§ WHAT IS NEEDED
Copy out each line of the material in which the word "Image" appears.

§ PROVIDED ENTRIES
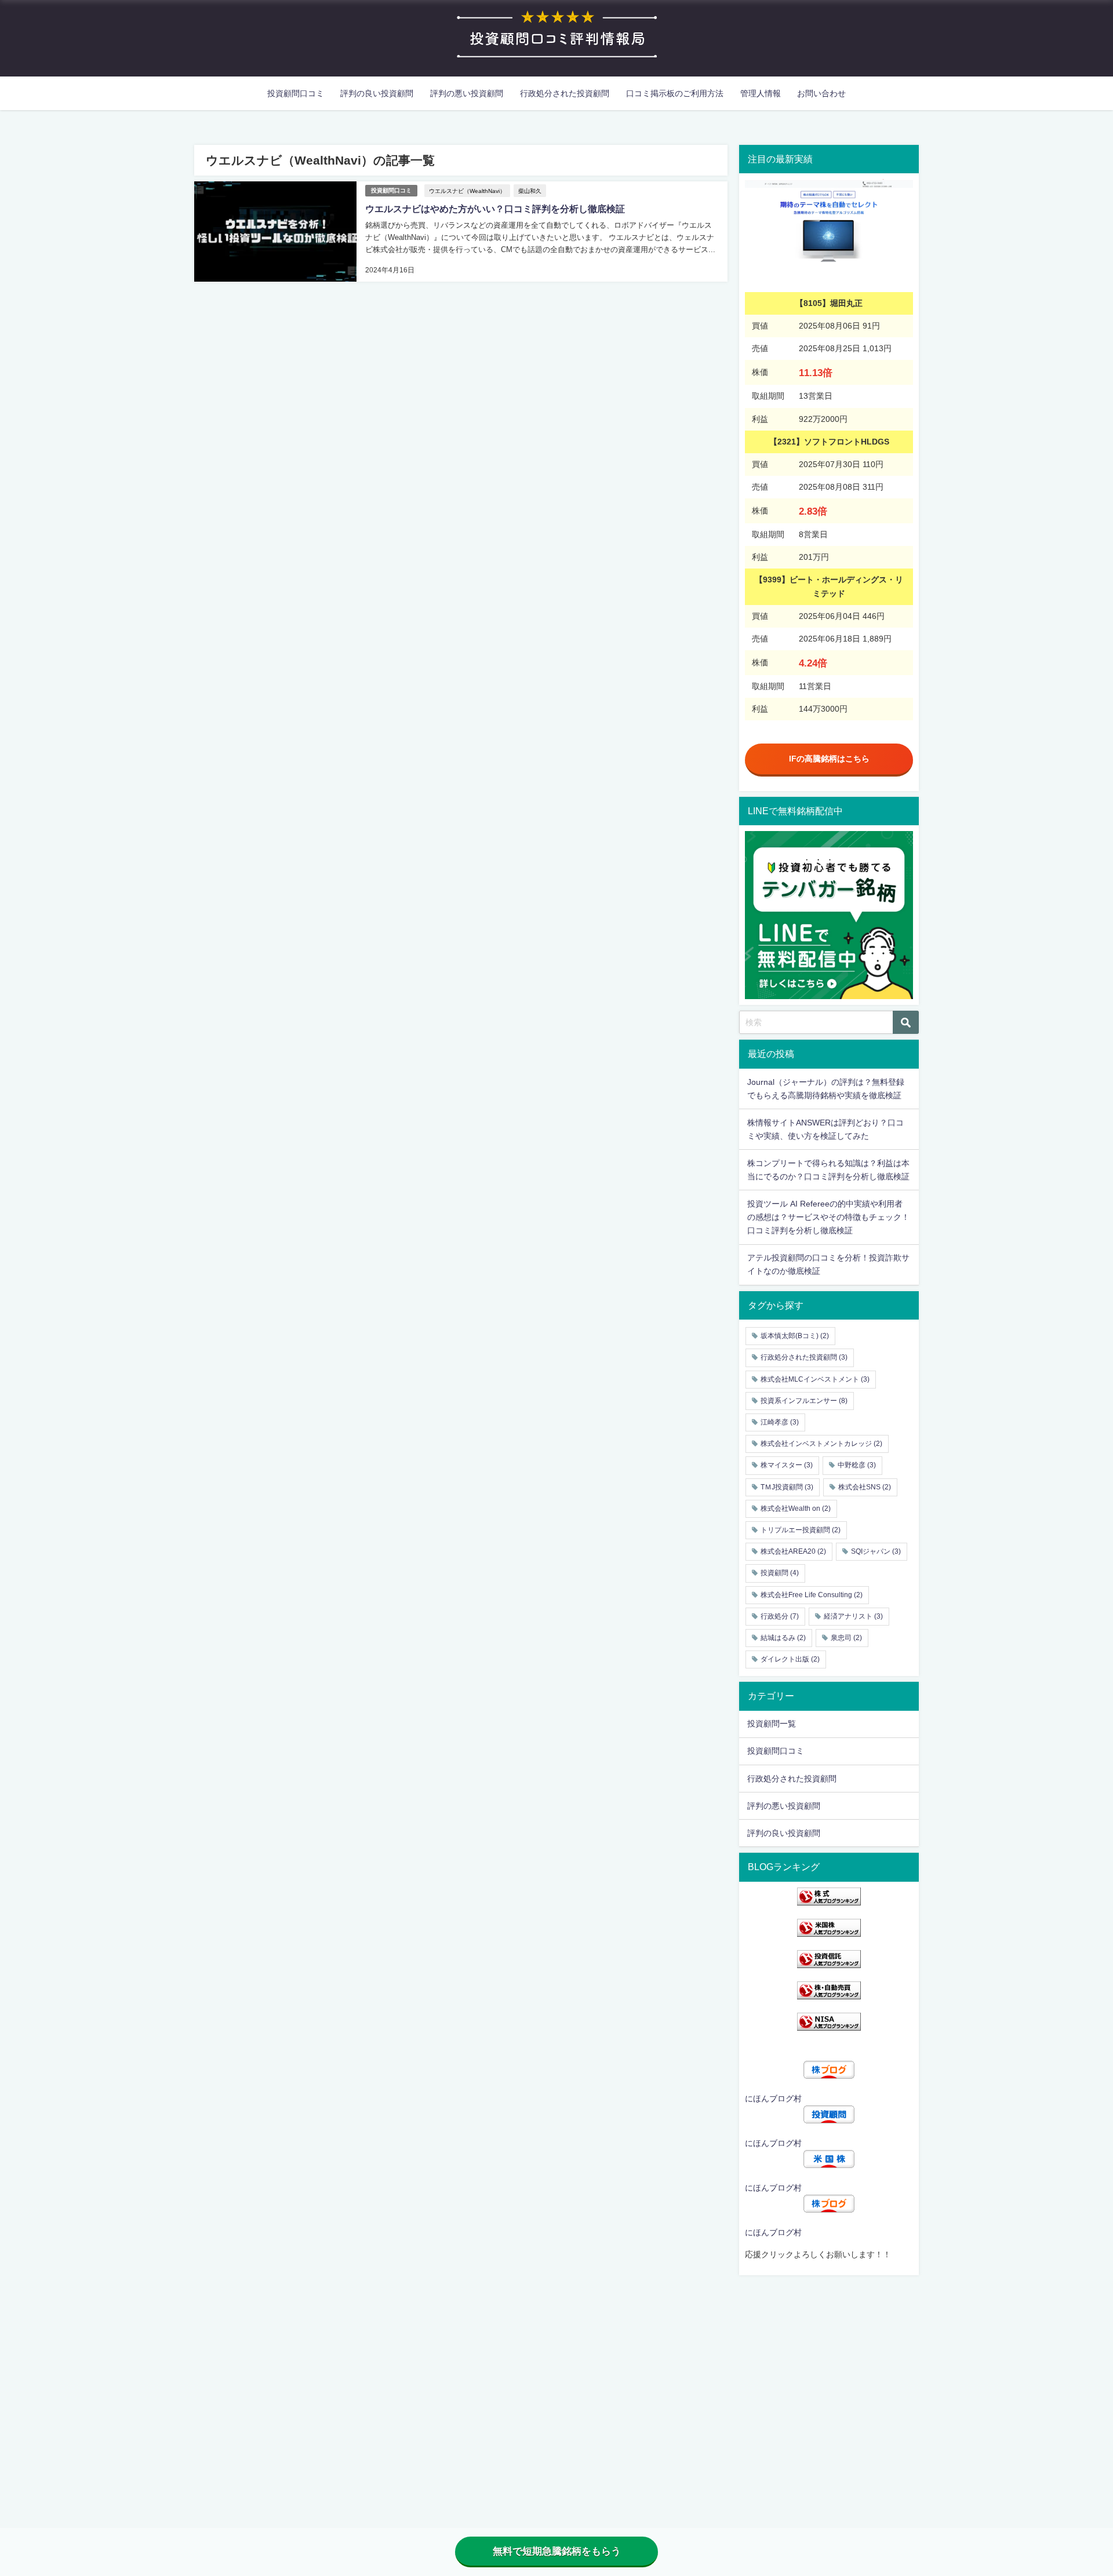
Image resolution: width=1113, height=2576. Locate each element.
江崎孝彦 (780, 1422)
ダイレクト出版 (790, 1659)
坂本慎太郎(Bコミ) (795, 1335)
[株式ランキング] (829, 1896)
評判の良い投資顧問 (376, 93)
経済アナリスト (853, 1616)
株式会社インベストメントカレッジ (821, 1443)
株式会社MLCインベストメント (815, 1379)
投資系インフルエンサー (804, 1400)
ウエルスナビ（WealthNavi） (467, 191)
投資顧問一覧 (771, 1723)
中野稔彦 (857, 1465)
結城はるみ (783, 1637)
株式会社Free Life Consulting (812, 1594)
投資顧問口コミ (295, 93)
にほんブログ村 (773, 2098)
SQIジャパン (876, 1551)
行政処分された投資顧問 (564, 93)
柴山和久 (529, 191)
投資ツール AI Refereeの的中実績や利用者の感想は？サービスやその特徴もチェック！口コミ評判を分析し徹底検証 (828, 1217)
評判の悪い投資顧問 (466, 93)
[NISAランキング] (829, 2022)
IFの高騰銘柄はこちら (829, 759)
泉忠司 (846, 1637)
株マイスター (787, 1465)
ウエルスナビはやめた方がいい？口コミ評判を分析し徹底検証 (495, 208)
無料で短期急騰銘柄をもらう (557, 2551)
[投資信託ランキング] (829, 1959)
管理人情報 (760, 93)
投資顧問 (780, 1572)
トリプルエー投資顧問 (801, 1529)
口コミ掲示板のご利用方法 (674, 93)
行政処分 (780, 1616)
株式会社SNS (864, 1487)
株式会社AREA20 (793, 1551)
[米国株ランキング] (829, 1928)
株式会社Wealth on (796, 1508)
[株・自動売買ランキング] (829, 1990)
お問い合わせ (821, 93)
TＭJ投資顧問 (787, 1487)
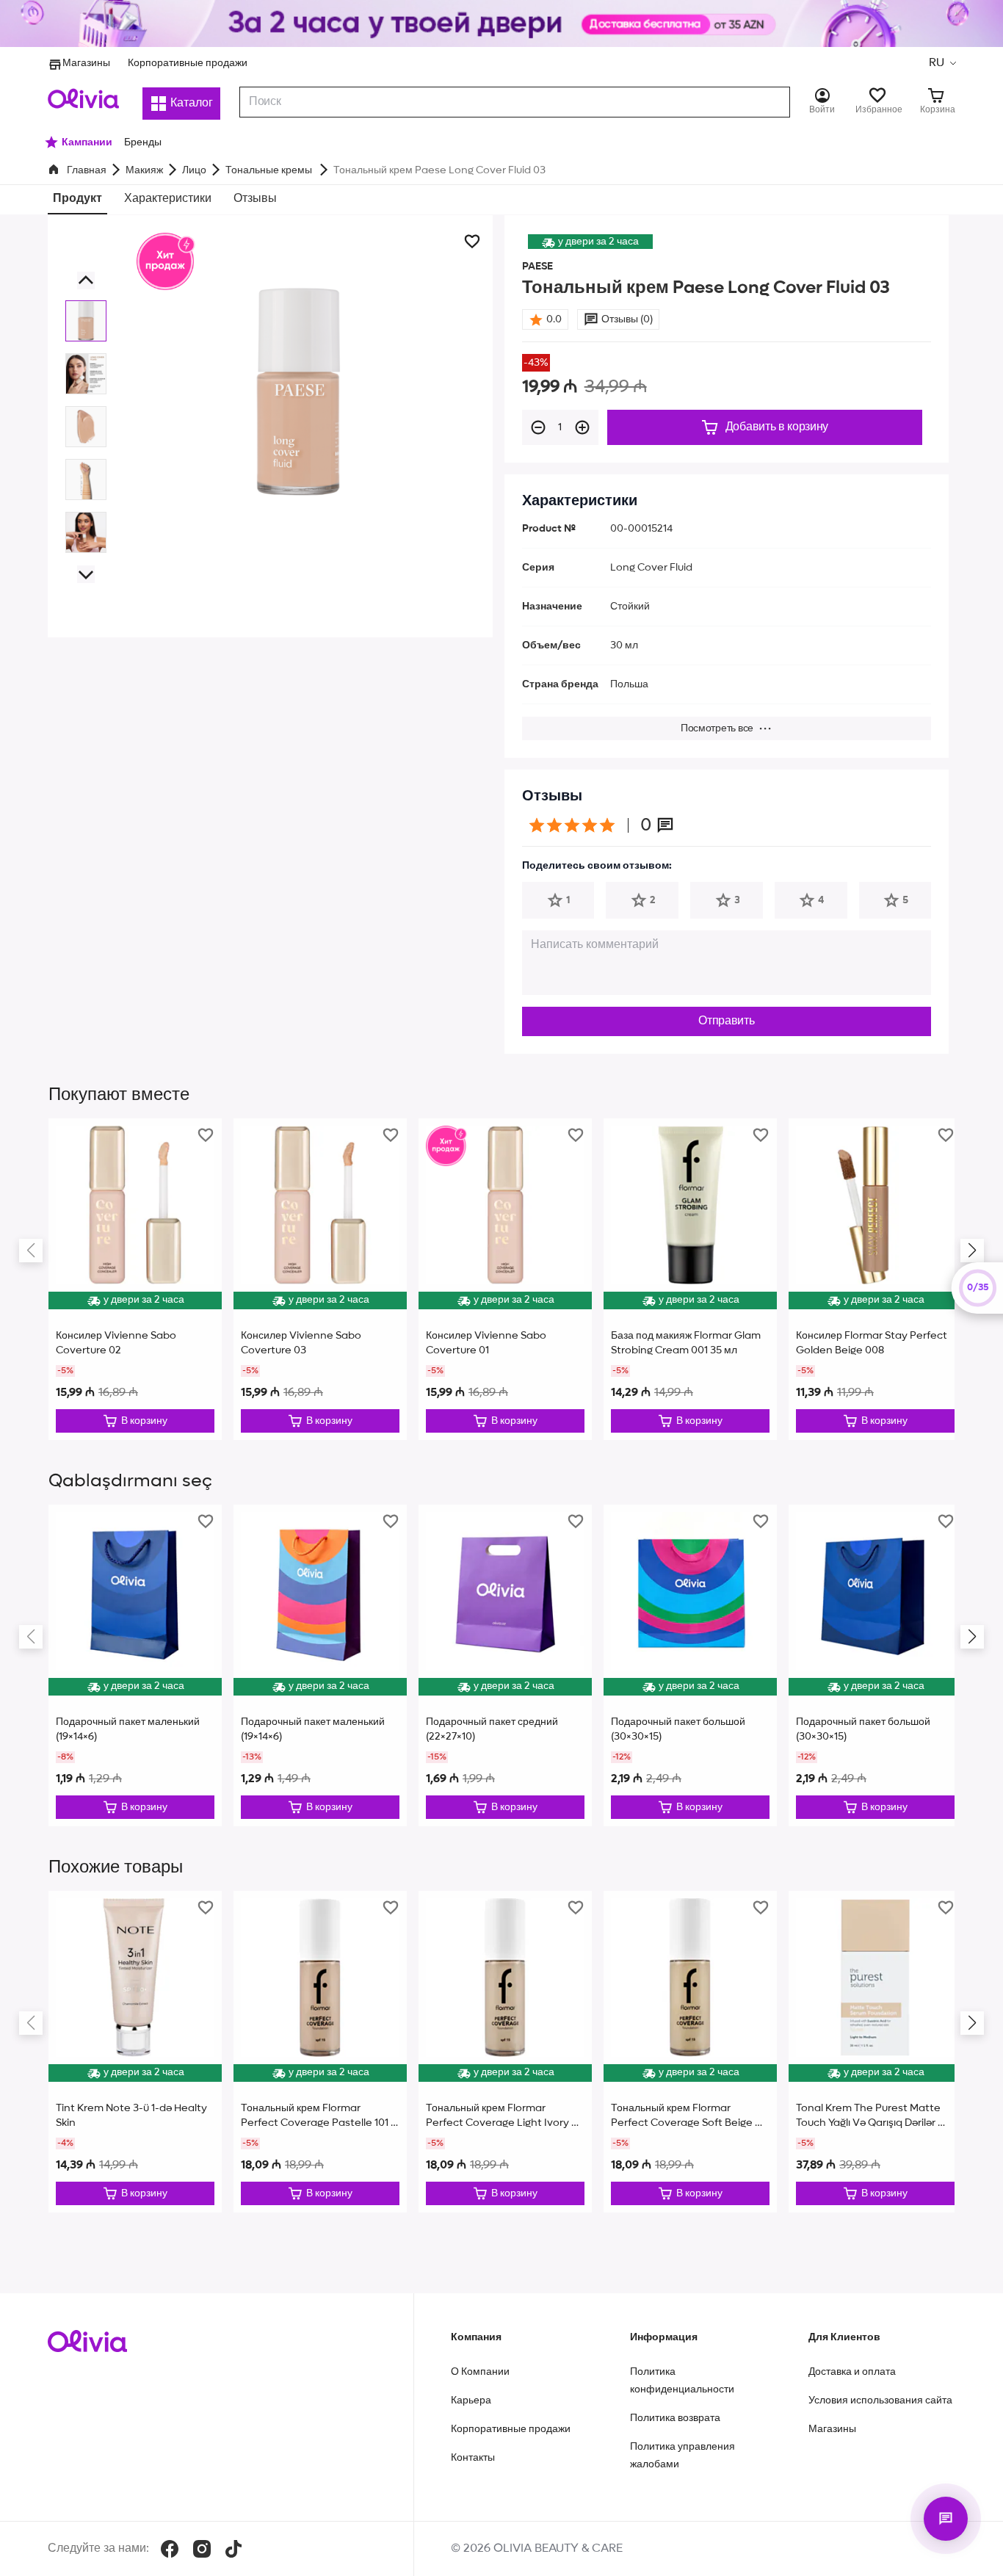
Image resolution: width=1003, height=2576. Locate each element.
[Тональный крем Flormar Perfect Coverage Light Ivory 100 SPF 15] (505, 2052)
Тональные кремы (269, 170)
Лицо (194, 170)
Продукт (77, 199)
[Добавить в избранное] (472, 241)
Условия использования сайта (880, 2400)
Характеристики (167, 199)
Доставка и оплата (852, 2372)
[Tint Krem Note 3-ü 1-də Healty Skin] (135, 2052)
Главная (86, 170)
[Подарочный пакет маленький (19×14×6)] (135, 1665)
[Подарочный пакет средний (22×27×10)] (505, 1665)
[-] (538, 427)
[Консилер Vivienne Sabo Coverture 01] (505, 1279)
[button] (942, 63)
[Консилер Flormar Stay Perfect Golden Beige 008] (875, 1279)
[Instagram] (202, 2549)
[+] (582, 427)
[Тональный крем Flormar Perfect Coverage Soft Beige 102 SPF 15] (690, 2052)
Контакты (473, 2458)
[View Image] (85, 320)
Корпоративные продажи (187, 63)
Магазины (86, 63)
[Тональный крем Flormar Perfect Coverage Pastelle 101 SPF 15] (320, 2052)
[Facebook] (169, 2549)
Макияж (144, 170)
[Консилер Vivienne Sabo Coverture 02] (135, 1279)
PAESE (537, 266)
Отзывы (255, 199)
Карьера (471, 2400)
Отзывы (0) (627, 319)
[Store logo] (83, 98)
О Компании (480, 2372)
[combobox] (514, 102)
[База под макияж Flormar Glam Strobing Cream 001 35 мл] (690, 1279)
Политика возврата (675, 2418)
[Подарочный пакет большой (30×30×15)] (690, 1665)
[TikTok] (233, 2549)
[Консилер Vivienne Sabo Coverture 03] (320, 1279)
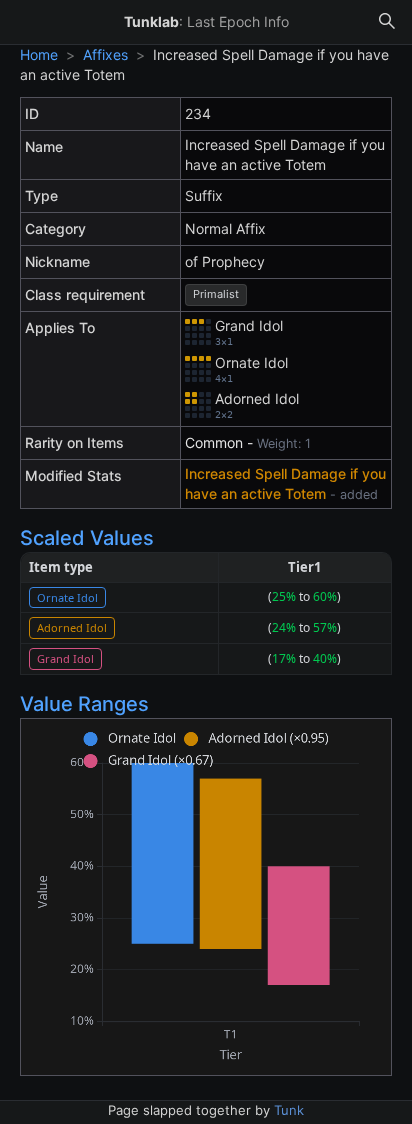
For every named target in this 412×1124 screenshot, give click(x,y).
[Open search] (387, 22)
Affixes (105, 54)
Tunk (289, 1110)
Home (39, 54)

§ EXPECTED OUTPUT
Image resolution: width=1113, height=2576. Locate each element.
Image resolution: width=1003, height=2576. Locate each element.
[View Image] (85, 320)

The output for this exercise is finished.